Several early reports describe molar pregnancy in combination with hyperthyroidism and disappearance of thyrotoxicosis after removal of a hydatidiform mole.65–67 Bioassayable serum TSH was decreased in parallel with normalization of thyroid function parameters and a decrease in serum hCG. From the parallelism of thyroid-stimulating and hCG activity, it was suggested that both are caused by the same molecule: hCG.⁶⁸ The thyroid stimulator that is extracted from the serum of a patient with hyperthyroidism caused by a mole differed biologically and immunologically from TSH, from hCG found in normal placentas, and from thyroid-stimulating immunoglobulins.
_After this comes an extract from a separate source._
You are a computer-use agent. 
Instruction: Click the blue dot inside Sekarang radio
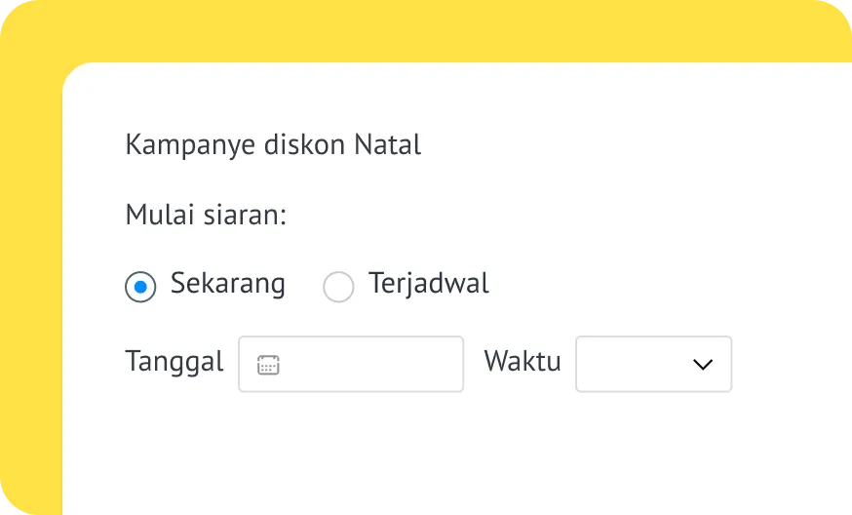click(x=140, y=287)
It contained less sialic acid and was biologically more active than normal pregnancy hCG.^65,69 In patients with chorionic carcinoma, a similar relationship is present between thyroid-stimulating activity in serum and hCG serum concentrations, the β subunit of human hCG, and quantitation of tumor burden.⁷⁰ Choriocarcinoma associated with hyperthyroidism in males is exceedingly rare. About four cases have been reported in the literature.⁷¹ The clinical picture of patients with trophoblastic hyperthyroidism is that of Graves’ disease without the specific features of the latter.

Therapeutically, removal of the mole resolves the problem. In the case of choriocarcinoma, total removal of the tumor should be undertaken if possible. If necessary because of the hyperthyroidism, preoperative treatment with β-adrenergic blocking drugs or, in more serious cases, combined with iodide and antithyroid drugs should be initiated. In patients who are not suitable for surgery, antithyroid drug treatment or administration of radioactive iodine in combination with chemotherapy is the best treatment available.

Selective Partial Tissue Resistance of The Pituitary to Thyroid Hormone

This syndrome is probably part of the spectrum of the syndromes of thyroid hormone resistance, with resistance predominant at the pituitary level. Because only the pituitary is partially resistant to thyroid hormone, the set point of the pituitary, that is, the specific TSH/thyroid hormone ratio needed to ensure normal thyroid gland activation, is set at a higher level of serum thyroid hormone concentration. Because the other body tissues appear to have a sensitivity to thyroid hormone that is at least higher than that of the pituitary but might be even normal, the clinical picture of thyrotoxicosis is present, although without eye symptoms and other characteristics specific for Graves’ disease. This syndrome may be inherited in an autosomal-dominant mode.91–94 Because no pituitary tumor is present, the ratio of TSH α subunits to total TSH is less than 1, whereas in the case of a TSH-producing pituitary tumor (see following), this ratio is usually above 1.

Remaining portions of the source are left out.